··· TEXT SHOWN ···

No interview with McDougall would be complete without mention of "Project Fear", the in-house joke that got out - via the Sunday Herald - and came back to bite the campaign.

An ironic name for Better Together among its own staff, it was seized on by the Yes side as the perfect summation of the Unionist campaign.

He no longer denies the phrase came from Better Together, and tries to laugh it off as trivia, but he's obviously uncomfortable.

Is he still kicking himself?

"Not particularly, no. Look, these things, people get very excited about them, but are they really going to influence people's views in terms of how they vote? I don't think so."

Was it his personal coinage? "No."

Has he stopped using it? "I don't think we're going to get into this."

Did Alistair Darling not pick up the phone and say, "What the hell was that about?"

There is a weary pause. "I think we've said everything we've got to say."

But does he accept there's been scaremongering?

"I don't think so. I think we've been pretty measured in the way we've described things."

Steeped in polls, focus groups and jargon, McDougall is a hardened campaign animal. He isn't out to inspire, he's out to win.

Hence the exclusive focus on undecided voters.

"We are relentlessly guided by what undecided voters think. The things that come out of our campaign, the issues that we talk about, the materials, everything is informed by what they think and what they're interested in."

His critics say it's a tacit admission that Better Together is losing undecided voters to Yes, but McDougall genuinely doesn't look jumpy.

"I think we will win, and I think we will win well," he says confidently.

He's either in possession of secret knowledge or a very good actor.

Jenkins: Doubts over currency union alternative

BLAIR Jenkins is proud of no longer being in control of the Yes campaign. In his 20 months as chief executive of Yes Scotland, the cross-party independence movement that includes the SNP, Greens and Scottish Socialists, he says it has mushroomed to such an extent it has developed a life of its own.

Now, on the eve of a spring campaign offensive, things are well past the point where it is possible to track everything Yes Scotland's volunteer army is getting up to.

Ignorance really is bliss in such matters.

"There is so much of it going on now," he explains cheerfully in his Glasgow headquarters.

"Referendum cafes, public meetings, it's enormous. We're no longer able to have an accurate handle on what's happening, because like a proper grassroots campaign it's self-generating, it's autonomous, people are getting on with it.

"The scale of that is quite phenomenal."

The contrast with Better Together, the pro-union campaign based a few streets away, is stark, he suggests.

"In all honesty there isn't a corresponding level of activity on the other side.

"The No campaign is much more based on the political parties in Better Together.

"I don't want to be dismissive, but to some extent it's a bunch of politicians talking to one another, at least the ones that are still talking to one another.

"We've no sense there's anything like the same level of activity, the same volunteer canvassing and campaigning as there is on the Yes side. That's a real advantage to us as we go into the final months of the campaign."

Not that Jenkins and his skeleton staff in Hope Street are sitting back, mind you.

Later this month, Yes Scotland is expected to bet the farm on a £2 million-plus advertising blitz that will run on billboards and in cinemas all the way to referendum day on September 18.

··· DATA EXTRACT ···

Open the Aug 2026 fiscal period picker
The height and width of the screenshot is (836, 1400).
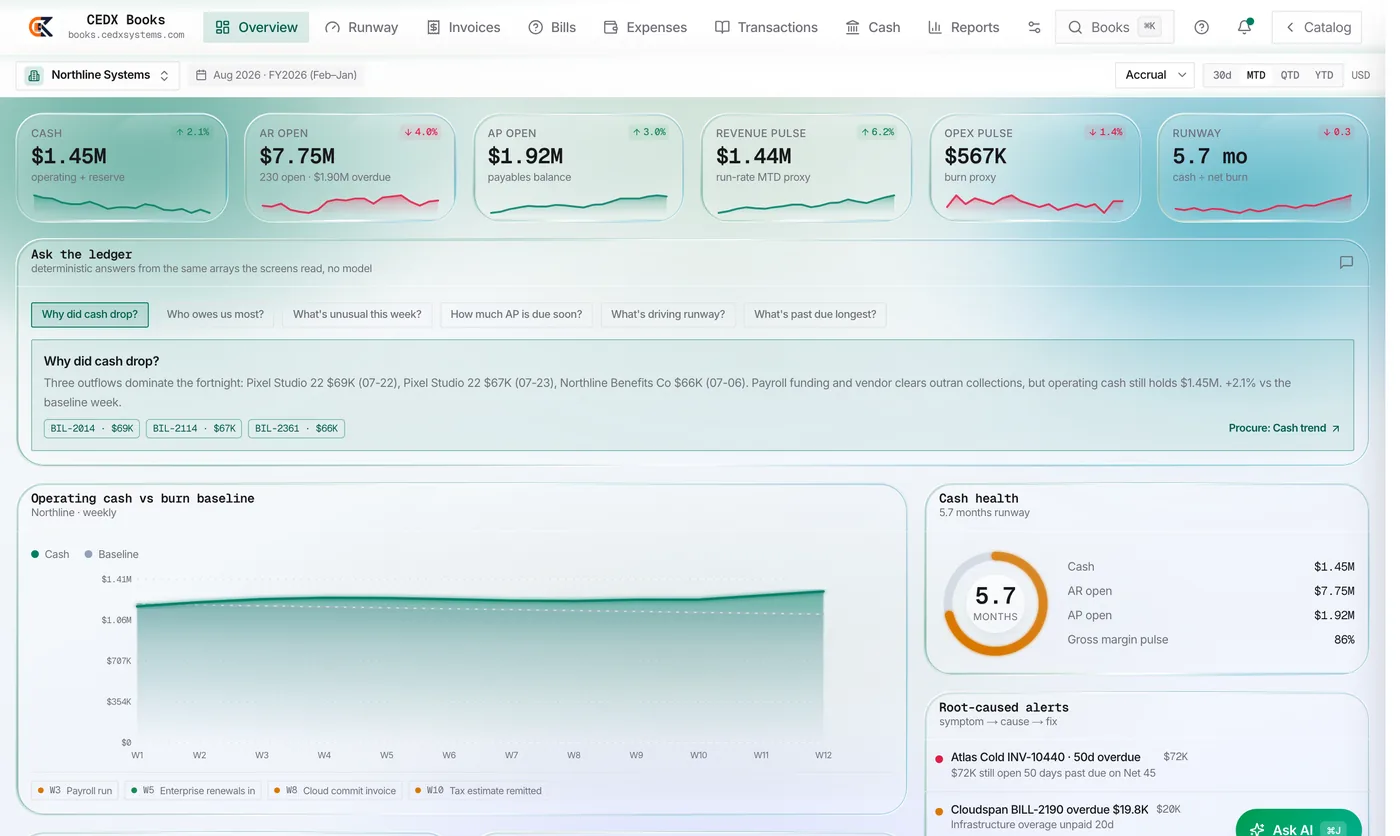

···

◆ STATED TASK:
Extend the text about the Scottish independence referendum campaigns, picking up after its last sentence. This data has no connection to the text on the Scottish independence referendum campaigns.

◆ EXPECTED OUTPUT:
Jenkins is coy about what is planned, but says the public won't miss it.

"You won't see any dramatic change in the case we're making for why independence is the right option for Scotland. But I think people will notice that we've turned up the volume."

Like most referendum watchers, Jenkins agrees that the arrival of 2014 has seen a marked jump in the pace and temperature of the debate.

To the delight of the Yes side, recent weeks have also brought a slew of opinion polls suggesting the No side's lead is shrinking.

"We always knew that the movement was towards us," says Jenkins, "and that's now coming through in the polls. The direction of travel is obviously encouraging."

He says the poll results have spooked the unionists, as they expected support for a Yes to erode rather than grow through the campaign.

"The fact that the movement is the other way is what's giving them real cause for concern.

"Because in a sense they've fired, if not all, then certainly most of their best shots against the whole concept of independence. But what we're finding is that as people get more information they come more to Yes than to No.

"What's hard to predict is the speed."

Probably the biggest of those "best shots" was George Osborne's recent announcement, backed by Labour and the LibDems, that an independent Scotland could not use the pound in a formal currency union with the rest of the UK.

Alex Salmond instantly dismissed it as bluff and bullying from the Chancellor, but since then some big companies, including Standard Life, have hinted darkly at quitting Scotland if there is uncertainty over the currency.

Better Together expects the issue to gnaw away at voters as they ponder how any political change could hit their spending power.

Although there is always the "Plan B" of using the pound in an informal currency union, so-called sterlingisation, it would mean the Bank of England would no longer be guaranteed as lender of last resort if Scottish banks or finance houses needed life support again.

There have been some nods from the SNP that an independent Scotland might use this option if the rest of the UK stood its ground.

Jenkins insists that sterlingisation is "viable", but when reminded that Salmond's own Fiscal Commission Working Group merely mentioned it "as an aside" before dismissing it in a single paragraph of its report on currency options, he starts to backtrack.

"It's not the option that I would want. I'm not putting it forward as a good option. I don't think it is. I think a formal currency union makes much more sense. So it's not my option."

He is also wobbly about Yes Scotland's recent refusal to release its donor information, despite a stated commitment to "transparency".

Its last disclosure was in April 2013, while Better Together released fresh figures in December.

Not so long ago, Jenkins said the two sides ought to release their numbers together. Such timing would be "ideal", he said.

Now, he says Yes Scotland will stick to its own timetable, with new figures in the spring, and won't be "stampeded by Better Together".

But asked to discuss why all five of Yes Scotland's "top team" of directors have either walked or been sacked in the last year, he switches off like a light, all bonhomie gone.

Surely that exodus wasn't in the plan; a sign that not all is well in Yes Scotland?

"I'm not discussing personnel issues," he says, repeatedly.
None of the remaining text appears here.